I have a question and concern about Samhain.... I read where it is best to have /dev/kmem disabled(in general...not from Samhain)so there can be no runtime kernel modifications. Samhain uses it's own module called samhain_kmem.ko which generates a file /proc/kmem since samhain relies on the information provided from kmem for its kernel integrity check. So, it's kind of a contradiction....in one aspect the /dev/kmem is there for exploits. But on the other Samhain should be able to detect any kernel integrity of any exploits. I'm not sure which one is a better/safer route...not have /dev/kmem, do without Samhains kernel integrity checks, and significantly lower possible kernel exploits; or have /dev/kmem open and hope Samhain will always come through if there is an kernel exploit.

Also, Samhain's /dev/kmem data is extracted through it's own module samhain_kmem.ko. Just the fact that this is a module makes it a security vulunability since it is a module and not built into the kernel, correct?

No one ever made a more secure system by bolting more code on top.

1 members found this post helpful.

Ineresting theory....

Would SELinux be considered bolting more code on top?

Security vulnerabilities start off as innocent bugs, but with the right conditions they become security issues.

Is {SELinux,Samhain,grsecurity,etc...} completely bug-free? Not likely. If they add 10 bugs, what are the chances that one bug exists in the right environment for it to become a security vulnerability? (And that's being conservative, I've seen estimates more along the lines of 1 bug per 50 lines of code).

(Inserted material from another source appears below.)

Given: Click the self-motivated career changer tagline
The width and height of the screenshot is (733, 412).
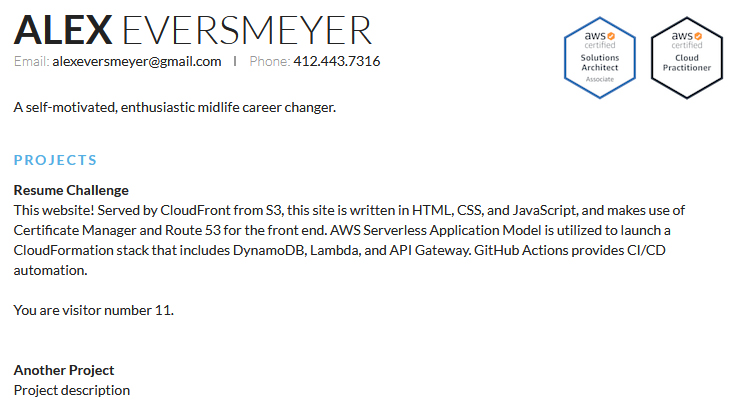Looking at the screenshot, I should coord(175,108).
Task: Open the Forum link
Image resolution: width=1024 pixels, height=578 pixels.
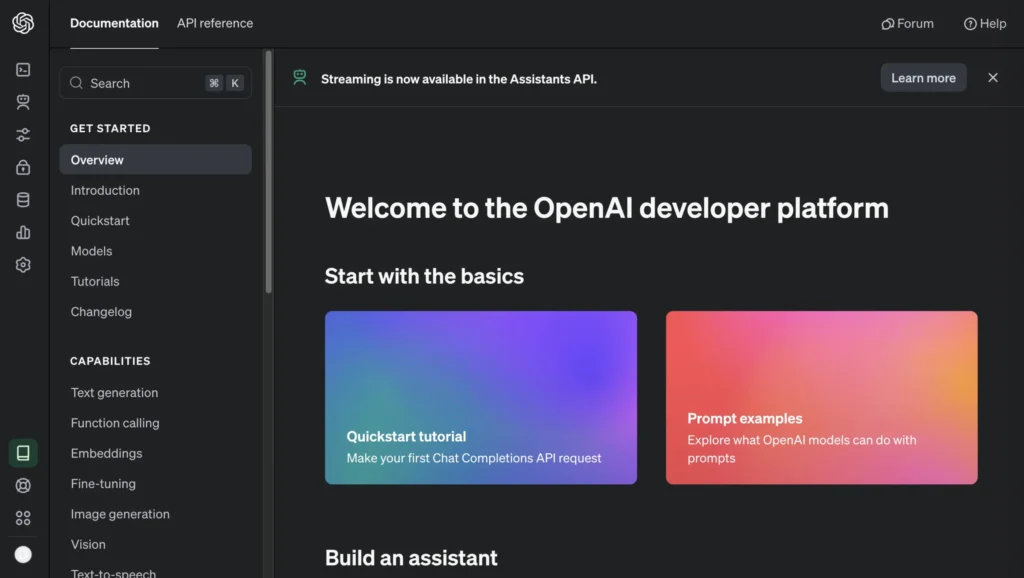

I'm not going to tell you not to run some block of code...in the end it's your machine, so you're the one that has to research it and figure it all out for yourself. Research /dev/kmem to see what conditions have to exist to exploit the system, and see if your environment matches.

Good example: A few years ago OpenBSD had an mbuf pointer bug that was shown to be remotely exploitable. The bug required MAC address manipulation and IPv6. The simplest solution, then, while waiting for the vendor to fix the bug permanently, was to configure the firewall to drop all IPv6 traffic (I didn't use it at the time anyways). Yeah, it's a remotely exploitable bug, but my system isn't vulnerable (and if they have permissions to change pf rules, the machine is already compromised).

Here's another good example: grsecurity Linux kernel add-on vulnerability (with /dev/kmem). That link is to an old vulnerability, yes...but it's an example of "security" code lessening the security of the system.

Edit - not to discredit the authors of grsecurity, I used grsecurity for years back when Gentoo and HLFS were my main OS's. This is just an example.

While "No one ever made a more secure system by bolting more code on top" offers an intriguing starting point for discussing lots of things it IMHO should not be necessary here to explain why one would want (or not want) /dev/kmem support. Building Linux kernels /dev/kmem has been a Kconfig option for some time and its help text states why: "/dev/kmem is VERY rarely used, and when used, it's generally for no good (rootkits tend to be the most common users)" (:Silvio Cesare papers, old SuckIT rootkit). Fedora, RHEL and Centos have supplied users with kernels without /dev/kmem support for about 6+ years now without any known problems or legit users of /dev/kmem.

Security being a continuous process and benefiting from a multi-layered approach, wrt samhain_kmem.ko yes-or-no, I'd say that question should best be answered by looking at what one defends and how one defends assets. For one, while there have been rootkits that do no longer require /dev/kmem access (: Phalanx) and no remote access of /dev/kmem is possible anyway, 0) the amount of root compromises in combination with rootkits being dropped has been dwindling consistently since easier avenues for malicious activity have been available (for years now), 1) malicious activity often is preceded by reconnaissance and failed attempts so having early warning detection really pays off but more than that does 2) investing in standard hardening practices as seem common sense and are promoted by SANS, CIS and say OWASP. You could conclude from this all and the official reasons given for removal that re-enabling /dev/kmem is disproportional given its risk and otherwise just one small aspect of what system security entails.